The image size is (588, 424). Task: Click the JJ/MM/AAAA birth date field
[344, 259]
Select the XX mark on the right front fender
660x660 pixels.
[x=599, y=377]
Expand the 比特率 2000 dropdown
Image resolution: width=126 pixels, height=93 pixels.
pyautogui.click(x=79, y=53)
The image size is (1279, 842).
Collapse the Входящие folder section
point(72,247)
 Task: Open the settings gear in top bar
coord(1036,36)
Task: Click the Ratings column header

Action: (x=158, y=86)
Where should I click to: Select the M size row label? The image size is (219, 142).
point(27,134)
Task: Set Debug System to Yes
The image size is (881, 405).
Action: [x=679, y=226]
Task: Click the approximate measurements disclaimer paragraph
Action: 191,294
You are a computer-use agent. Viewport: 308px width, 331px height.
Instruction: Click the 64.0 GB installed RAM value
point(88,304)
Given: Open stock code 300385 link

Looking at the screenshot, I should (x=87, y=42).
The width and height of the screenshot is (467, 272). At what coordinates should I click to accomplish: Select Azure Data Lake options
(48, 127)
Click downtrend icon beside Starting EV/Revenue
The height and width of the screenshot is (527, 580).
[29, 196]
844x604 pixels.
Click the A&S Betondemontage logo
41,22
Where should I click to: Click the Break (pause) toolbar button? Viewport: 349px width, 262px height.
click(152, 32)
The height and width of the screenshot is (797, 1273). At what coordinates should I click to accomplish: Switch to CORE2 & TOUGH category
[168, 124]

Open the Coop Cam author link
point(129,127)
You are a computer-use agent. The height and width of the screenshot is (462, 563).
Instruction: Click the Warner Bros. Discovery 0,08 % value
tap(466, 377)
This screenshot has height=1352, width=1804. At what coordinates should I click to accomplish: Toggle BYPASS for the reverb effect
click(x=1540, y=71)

▶ _Directions_: Copy all of the material above line for line, with no changes.

▶ _Exercise response_:
The image size is (588, 424). Task: Click the JJ/MM/AAAA birth date field
[344, 259]
Select the XX mark on the right front fender
660x660 pixels.
[x=599, y=377]
Expand the 比特率 2000 dropdown
Image resolution: width=126 pixels, height=93 pixels.
pyautogui.click(x=79, y=53)
The image size is (1279, 842).
Collapse the Входящие folder section
point(72,247)
 Task: Open the settings gear in top bar
coord(1036,36)
Task: Click the Ratings column header

Action: (x=158, y=86)
Where should I click to: Select the M size row label? The image size is (219, 142).
point(27,134)
Task: Set Debug System to Yes
The image size is (881, 405).
Action: [x=679, y=226]
Task: Click the approximate measurements disclaimer paragraph
Action: 191,294
You are a computer-use agent. Viewport: 308px width, 331px height.
Instruction: Click the 64.0 GB installed RAM value
point(88,304)
Given: Open stock code 300385 link

Looking at the screenshot, I should (x=87, y=42).
The width and height of the screenshot is (467, 272). At what coordinates should I click to accomplish: Select Azure Data Lake options
(48, 127)
Click downtrend icon beside Starting EV/Revenue
The height and width of the screenshot is (527, 580).
[29, 196]
844x604 pixels.
Click the A&S Betondemontage logo
41,22
Where should I click to: Click the Break (pause) toolbar button? Viewport: 349px width, 262px height.
click(152, 32)
The height and width of the screenshot is (797, 1273). At what coordinates should I click to accomplish: Switch to CORE2 & TOUGH category
[168, 124]

Open the Coop Cam author link
point(129,127)
You are a computer-use agent. The height and width of the screenshot is (462, 563).
Instruction: Click the Warner Bros. Discovery 0,08 % value
tap(466, 377)
This screenshot has height=1352, width=1804. At what coordinates should I click to accomplish: Toggle BYPASS for the reverb effect
click(x=1540, y=71)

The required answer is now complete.